There is rising inequality in SF though, and this can be quite jarring when you see it firsthand on the streets. The emergence of the tech industry in places like Silicon Valley (Google, Facebook etc) means that many of their employees choose to live in San Francisco – the closest major city. With this wealthy, new-age workforce all settling in SF, landlords can charge increasingly higher rents and still get away with it. This prices out the local residents – many of whom are then forced to live in campsite settlements on the streets. And then people complain about ‘the homeless problem’, as if it isn’t a direct consequence of recent attitudes and social care policy. The tech industry then resists higher taxation by threatening to move away – essentially blackmailing legislators into financial complicity. This, for me, was the biggest negative about the city.
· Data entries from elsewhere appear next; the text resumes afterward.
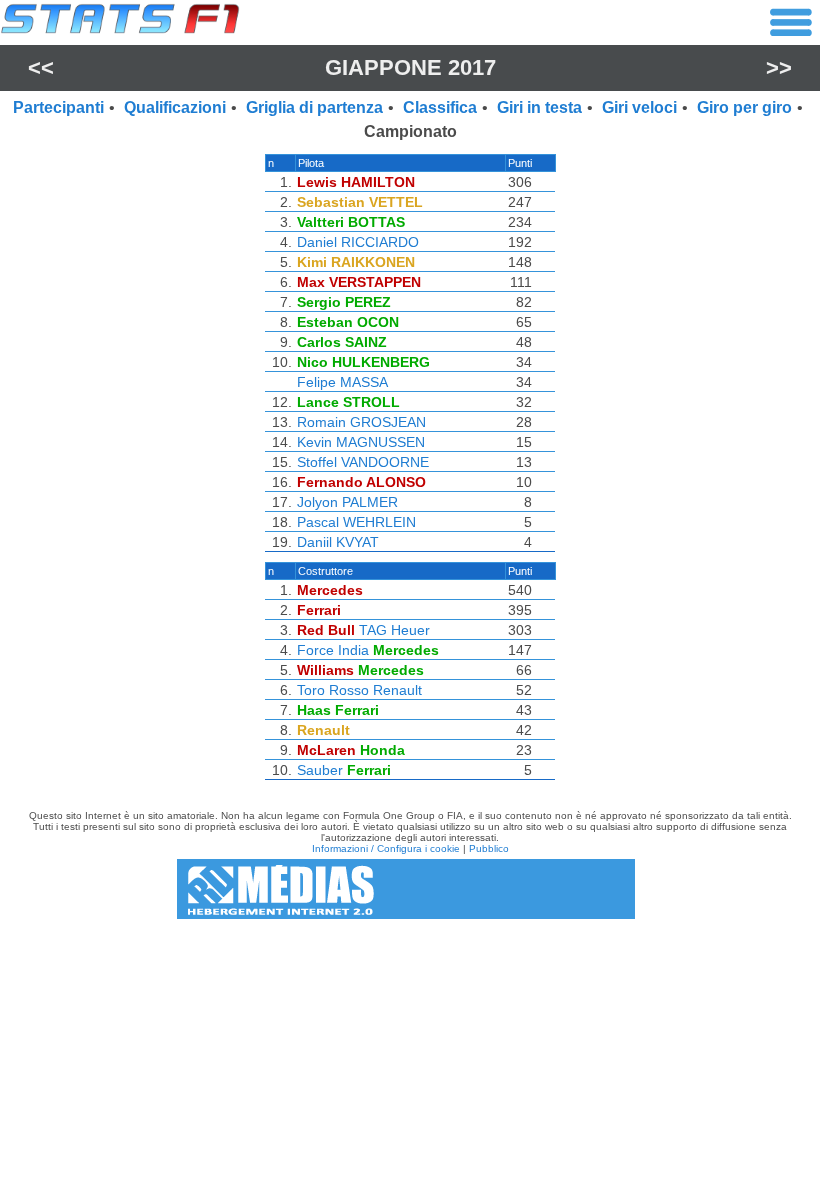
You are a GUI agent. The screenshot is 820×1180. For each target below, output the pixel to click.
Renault (397, 690)
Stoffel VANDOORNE (363, 462)
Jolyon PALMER (347, 502)
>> (779, 67)
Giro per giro (744, 107)
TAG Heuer (394, 630)
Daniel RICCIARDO (358, 242)
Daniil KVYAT (338, 542)
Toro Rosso (333, 690)
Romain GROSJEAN (361, 422)
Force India (333, 650)
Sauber (320, 770)
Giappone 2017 (410, 67)
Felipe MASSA (342, 382)
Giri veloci (639, 107)
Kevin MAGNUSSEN (361, 442)
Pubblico (489, 848)
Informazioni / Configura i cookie (386, 848)
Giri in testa (539, 107)
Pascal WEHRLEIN (356, 522)
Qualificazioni (175, 107)
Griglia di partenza (314, 107)
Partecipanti (58, 107)
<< (41, 67)
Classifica (440, 107)
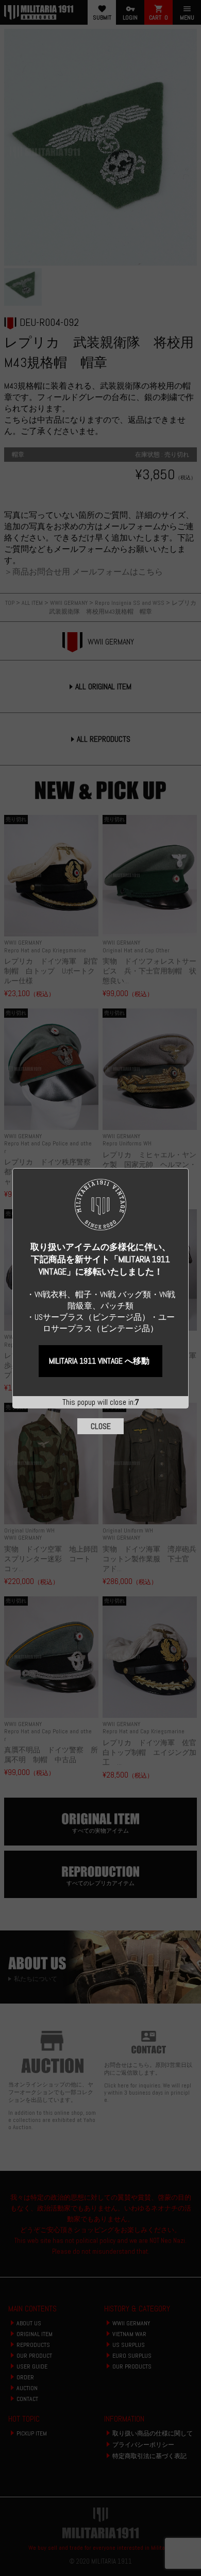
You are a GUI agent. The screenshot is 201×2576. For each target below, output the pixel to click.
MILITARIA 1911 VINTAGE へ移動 (99, 1360)
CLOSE (101, 1426)
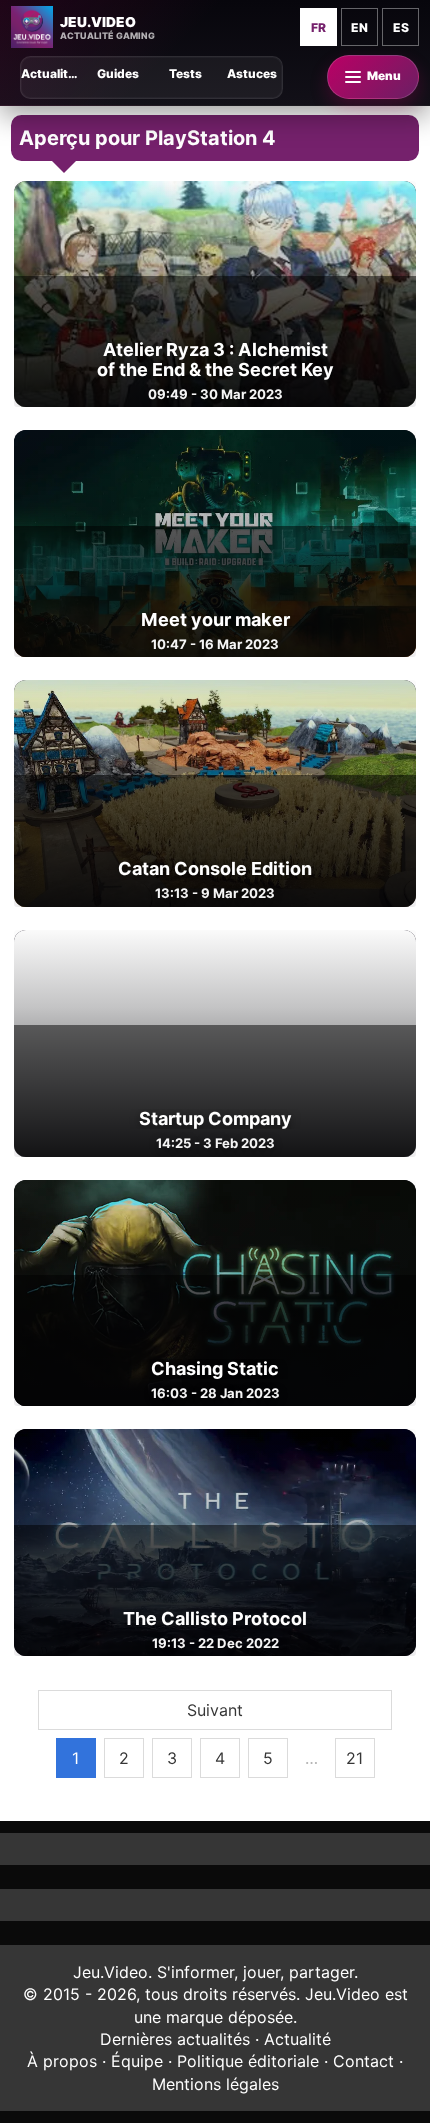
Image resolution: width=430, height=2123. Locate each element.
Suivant (215, 1710)
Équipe (137, 2061)
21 (354, 1758)
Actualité (297, 2039)
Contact (363, 2061)
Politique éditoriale (248, 2061)
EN (359, 27)
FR (318, 27)
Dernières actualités (175, 2039)
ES (401, 27)
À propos (62, 2061)
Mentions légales (215, 2084)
It’s hard to believe that SF hasn’t lost its famously loving spirit, when you see cops arrive at camping settlements and clear the homeless away, thinking that it is an appropriate solution to ever-growing problem.
However much this undermines the 60s ethos of love and freedom that became this city’s cultural mantra, SF is still one of the U.S’s most liberal cities, and the achievements of the likes of Harvey Milk are still cause for much celebration today – The power of community is what makes SF so special and I urge you to get involved as much as you can during your stay. (Bearing in mind that we, as exchange students willing and able to pay for high rent accommodation, are probably also pricing out local residents out of their own communities…)
The travel opportunities that will present themselves are truly staggering. I travelled all along the west coast, seeing cities like Vancouver, Seattle, Santa Barbara, Los Angeles, San Diego etc. My roommate is from Indiana originally, so I visited him in his hometown over Christmas and the trip turned out to be fascinating. The cultural divide between coastal and rural America is remarkable, and it is important to visit places in the heart of Trumpland to gain greater understanding of the current political climate. I also took a solo trip to Mexico City, my favourite destination so far – it’s truly an amazing place to visit (even without any Spanish whatsoever!)